• What needs to be done
In the entries below, print exactly the lines from the first through the one with "You are a computer-use", both included, and none of the pictures.

[Opening Records section]

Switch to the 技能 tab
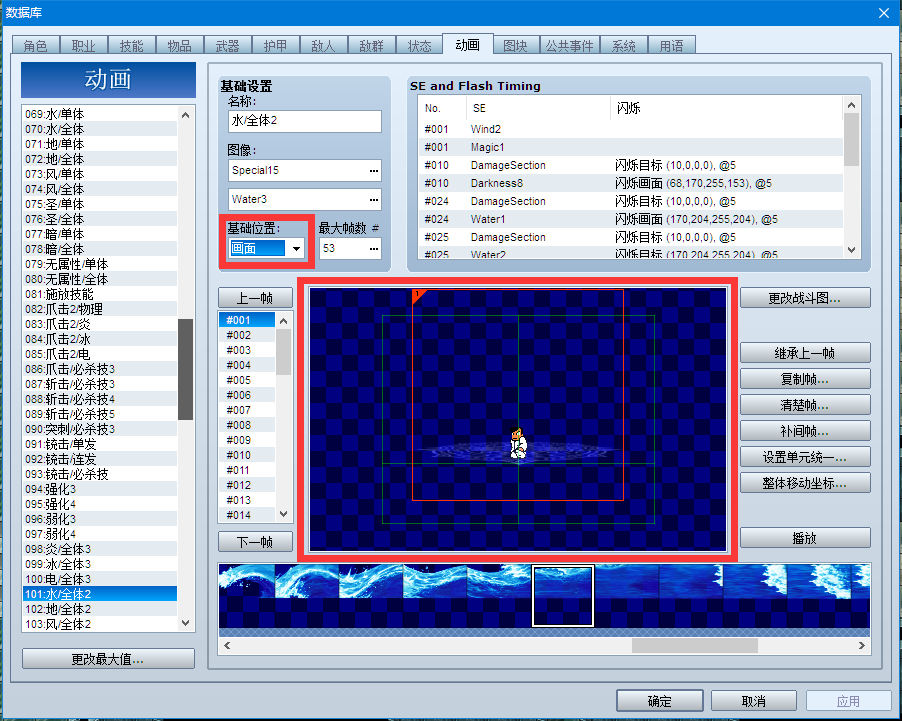 click(131, 45)
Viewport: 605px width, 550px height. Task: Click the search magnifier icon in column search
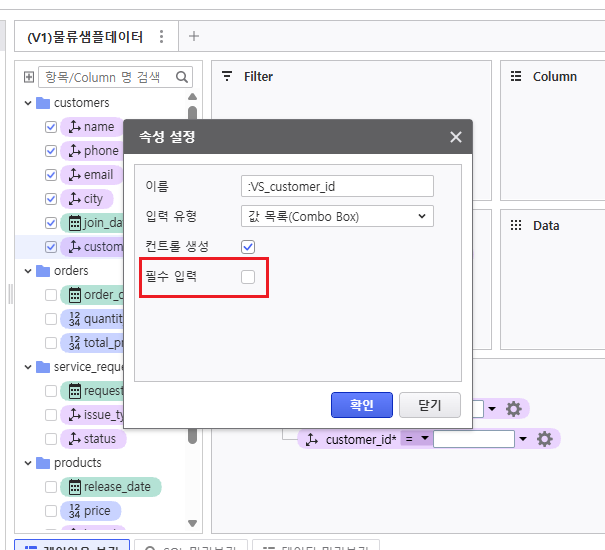pos(182,77)
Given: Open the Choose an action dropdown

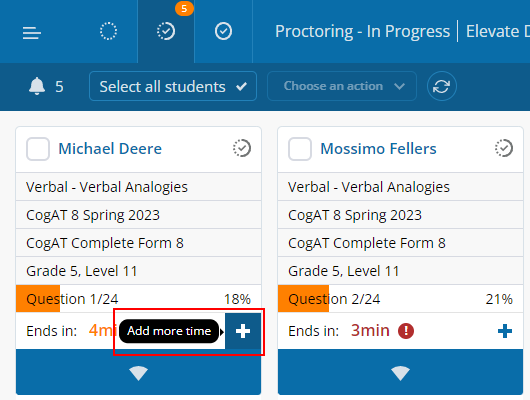Looking at the screenshot, I should tap(342, 86).
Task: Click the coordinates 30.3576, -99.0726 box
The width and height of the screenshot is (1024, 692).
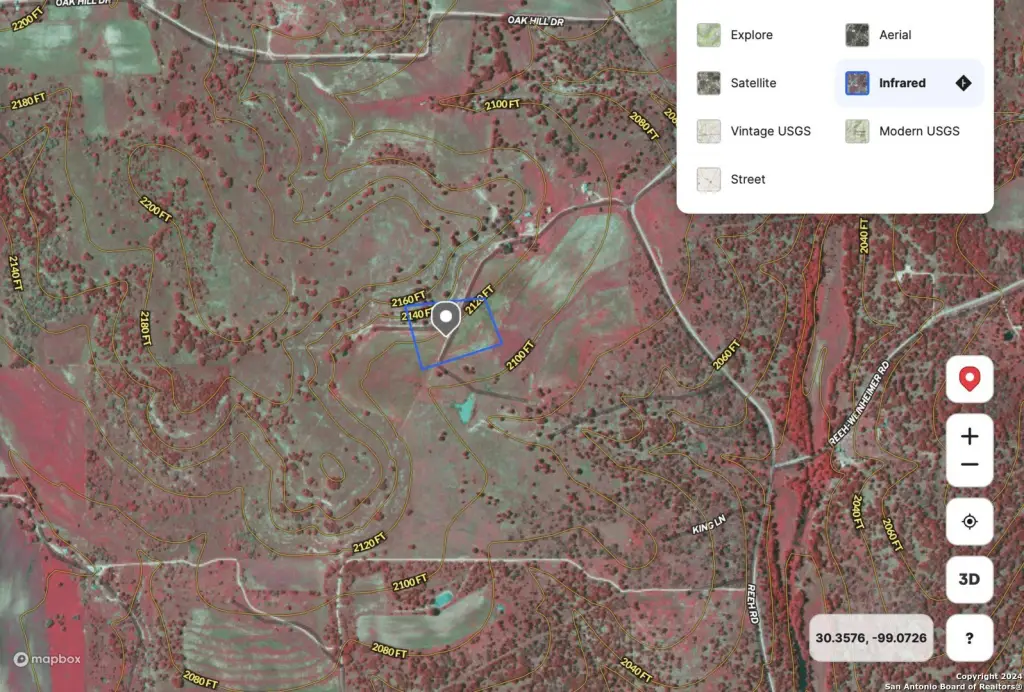Action: (871, 638)
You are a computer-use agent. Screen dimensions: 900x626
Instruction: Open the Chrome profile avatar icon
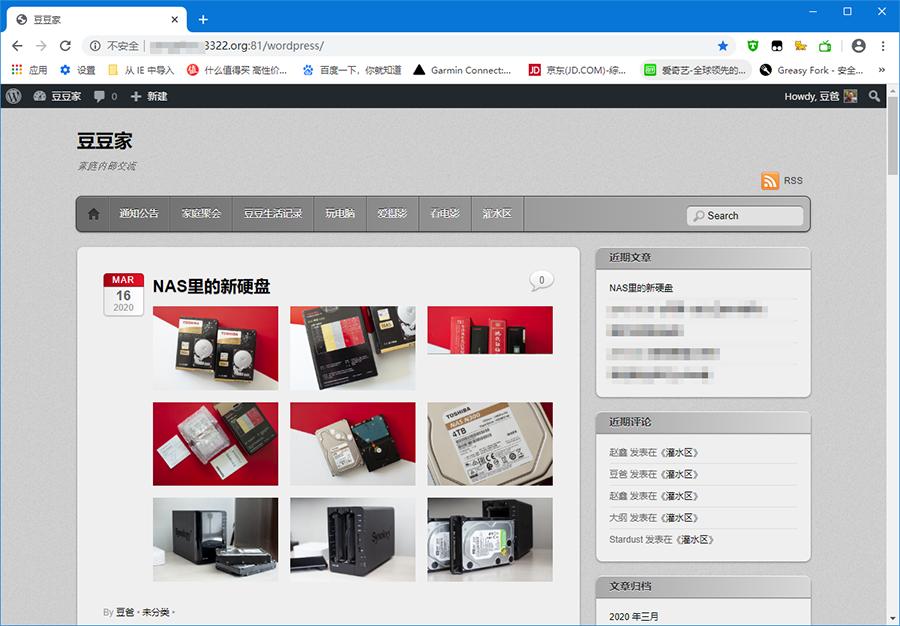(858, 45)
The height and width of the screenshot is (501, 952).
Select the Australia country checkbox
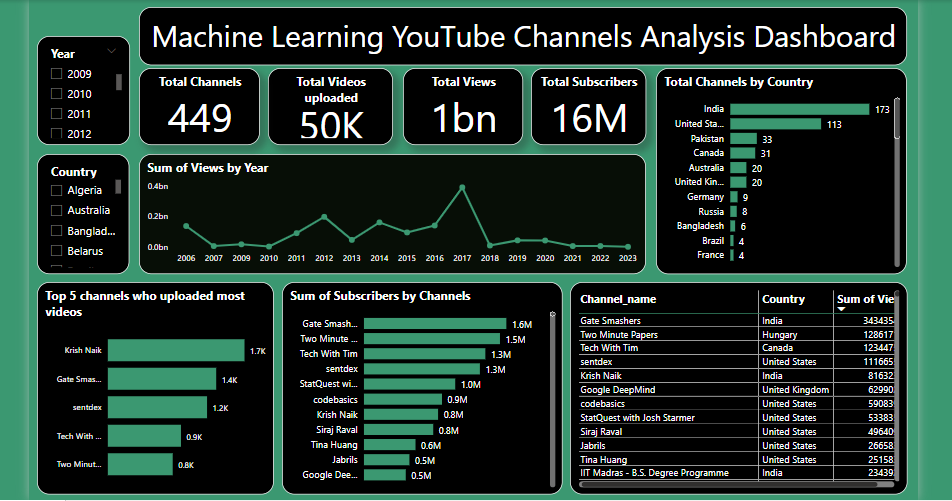57,211
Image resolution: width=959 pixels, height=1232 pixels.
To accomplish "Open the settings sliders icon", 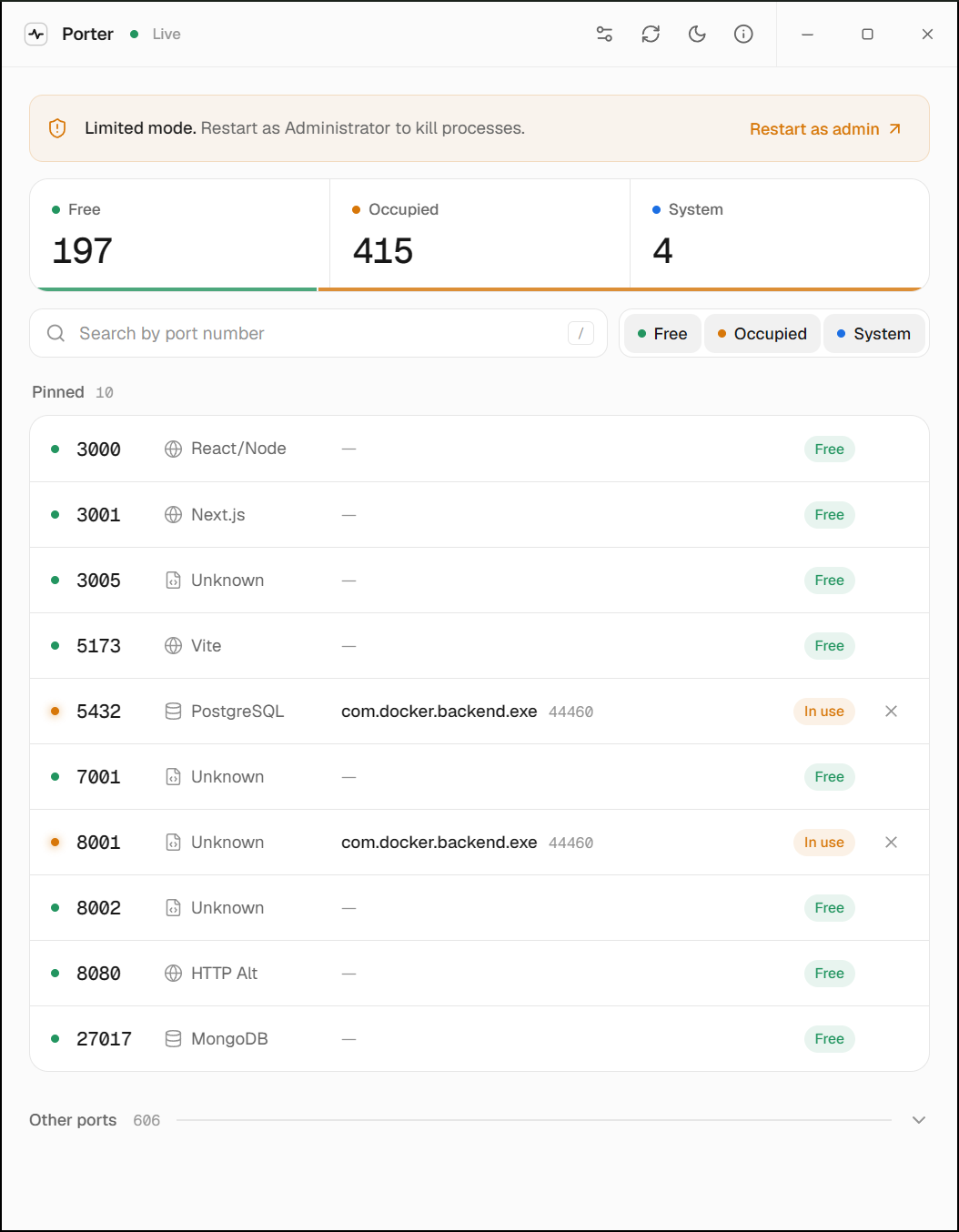I will point(604,35).
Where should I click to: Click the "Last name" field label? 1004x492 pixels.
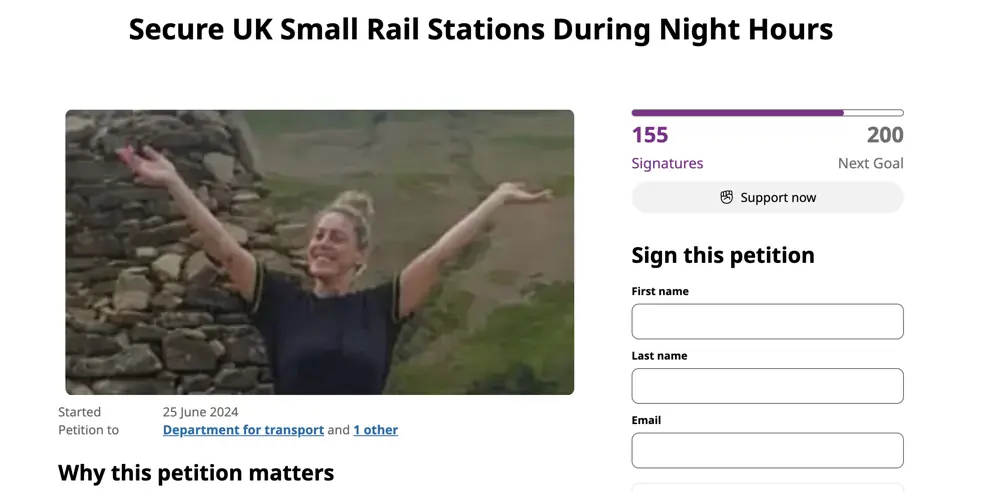[659, 355]
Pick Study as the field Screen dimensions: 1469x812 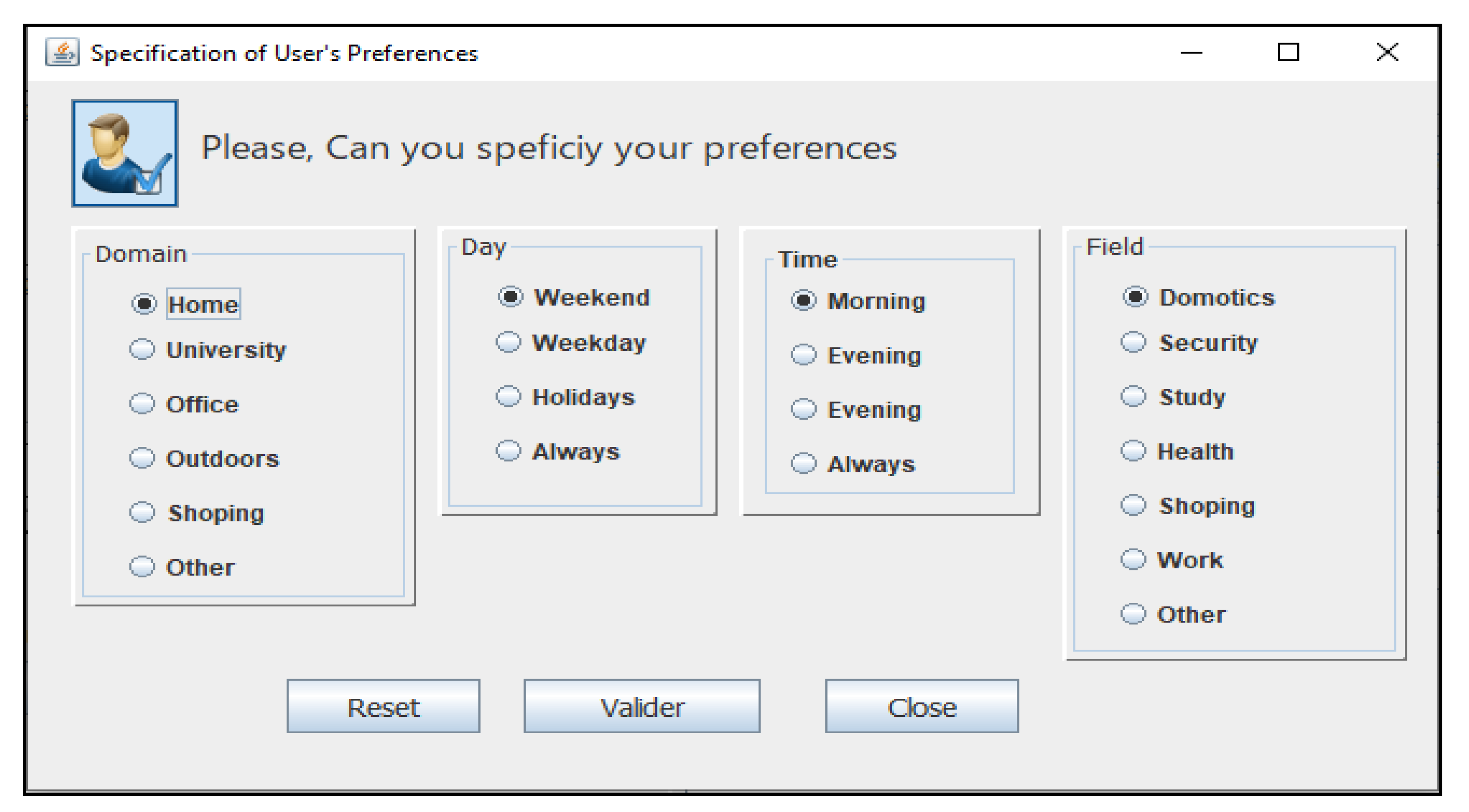(1133, 396)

[Closing Records section]

• Task result
Switch to the 技能 tab
 click(131, 45)
Viewport: 605px width, 550px height. Task: Click the search magnifier icon in column search
pos(182,77)
Given: Open the Choose an action dropdown

Looking at the screenshot, I should tap(342, 86).
Task: Click the coordinates 30.3576, -99.0726 box
The width and height of the screenshot is (1024, 692).
Action: (871, 638)
You are a computer-use agent. Screen dimensions: 900x626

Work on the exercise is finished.